(Data for locating visible targets)
↓

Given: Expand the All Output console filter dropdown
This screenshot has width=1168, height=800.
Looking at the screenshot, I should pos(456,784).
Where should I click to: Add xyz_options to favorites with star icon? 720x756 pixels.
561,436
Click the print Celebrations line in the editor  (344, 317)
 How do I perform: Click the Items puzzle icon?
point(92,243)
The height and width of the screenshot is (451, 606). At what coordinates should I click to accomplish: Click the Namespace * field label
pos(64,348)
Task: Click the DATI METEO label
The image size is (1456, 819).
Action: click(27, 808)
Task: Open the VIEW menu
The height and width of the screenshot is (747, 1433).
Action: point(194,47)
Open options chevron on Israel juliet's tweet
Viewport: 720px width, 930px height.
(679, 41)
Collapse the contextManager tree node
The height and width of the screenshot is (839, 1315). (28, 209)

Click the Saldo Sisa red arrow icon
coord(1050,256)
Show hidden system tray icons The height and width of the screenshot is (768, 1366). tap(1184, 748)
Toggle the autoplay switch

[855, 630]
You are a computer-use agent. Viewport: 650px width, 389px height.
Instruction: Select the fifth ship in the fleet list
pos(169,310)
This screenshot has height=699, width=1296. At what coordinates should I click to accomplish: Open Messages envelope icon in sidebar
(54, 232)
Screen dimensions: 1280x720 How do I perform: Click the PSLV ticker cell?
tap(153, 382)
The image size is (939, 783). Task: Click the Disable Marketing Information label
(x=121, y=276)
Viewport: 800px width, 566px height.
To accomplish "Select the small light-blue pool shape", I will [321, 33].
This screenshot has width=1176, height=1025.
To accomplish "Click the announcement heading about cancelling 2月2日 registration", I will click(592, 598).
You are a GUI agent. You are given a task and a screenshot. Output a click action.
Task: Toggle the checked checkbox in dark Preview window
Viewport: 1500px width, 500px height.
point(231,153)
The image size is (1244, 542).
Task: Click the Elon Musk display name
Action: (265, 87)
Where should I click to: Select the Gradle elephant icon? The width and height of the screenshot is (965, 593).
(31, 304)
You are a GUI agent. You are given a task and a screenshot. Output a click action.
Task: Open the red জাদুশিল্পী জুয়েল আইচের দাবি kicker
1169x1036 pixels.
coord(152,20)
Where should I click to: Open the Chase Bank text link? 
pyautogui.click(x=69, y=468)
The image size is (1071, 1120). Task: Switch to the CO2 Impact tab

↑

Challenge: Retype the whole listing above line for line, with no changes.

Problem solution:
Given: Expand the All Output console filter dropdown
This screenshot has width=1168, height=800.
Looking at the screenshot, I should pos(456,784).
Where should I click to: Add xyz_options to favorites with star icon? 720x756 pixels.
561,436
Click the print Celebrations line in the editor  (344, 317)
 How do I perform: Click the Items puzzle icon?
point(92,243)
The height and width of the screenshot is (451, 606). At what coordinates should I click to accomplish: Click the Namespace * field label
pos(64,348)
Task: Click the DATI METEO label
The image size is (1456, 819).
Action: click(27, 808)
Task: Open the VIEW menu
The height and width of the screenshot is (747, 1433).
Action: point(194,47)
Open options chevron on Israel juliet's tweet
Viewport: 720px width, 930px height.
(679, 41)
Collapse the contextManager tree node
The height and width of the screenshot is (839, 1315). (28, 209)

Click the Saldo Sisa red arrow icon
coord(1050,256)
Show hidden system tray icons The height and width of the screenshot is (768, 1366). tap(1184, 748)
Toggle the autoplay switch

[855, 630]
You are a computer-use agent. Viewport: 650px width, 389px height.
Instruction: Select the fifth ship in the fleet list
pos(169,310)
This screenshot has height=699, width=1296. At what coordinates should I click to accomplish: Open Messages envelope icon in sidebar
(54, 232)
Screen dimensions: 1280x720 How do I perform: Click the PSLV ticker cell?
tap(153, 382)
The image size is (939, 783). Task: Click the Disable Marketing Information label
(x=121, y=276)
Viewport: 800px width, 566px height.
To accomplish "Select the small light-blue pool shape", I will [321, 33].
This screenshot has width=1176, height=1025.
To accomplish "Click the announcement heading about cancelling 2月2日 registration", I will click(592, 598).
You are a GUI agent. You are given a task and a screenshot. Output a click action.
Task: Toggle the checked checkbox in dark Preview window
Viewport: 1500px width, 500px height.
point(231,153)
The image size is (1244, 542).
Task: Click the Elon Musk display name
Action: (265, 87)
Where should I click to: Select the Gradle elephant icon? The width and height of the screenshot is (965, 593).
(31, 304)
You are a GUI agent. You are given a task and a screenshot. Output a click action.
Task: Open the red জাদুশিল্পী জুয়েল আইচের দাবি kicker
1169x1036 pixels.
coord(152,20)
Where should I click to: Open the Chase Bank text link? 
pyautogui.click(x=69, y=468)
The image size is (1071, 1120). Task: Switch to the CO2 Impact tab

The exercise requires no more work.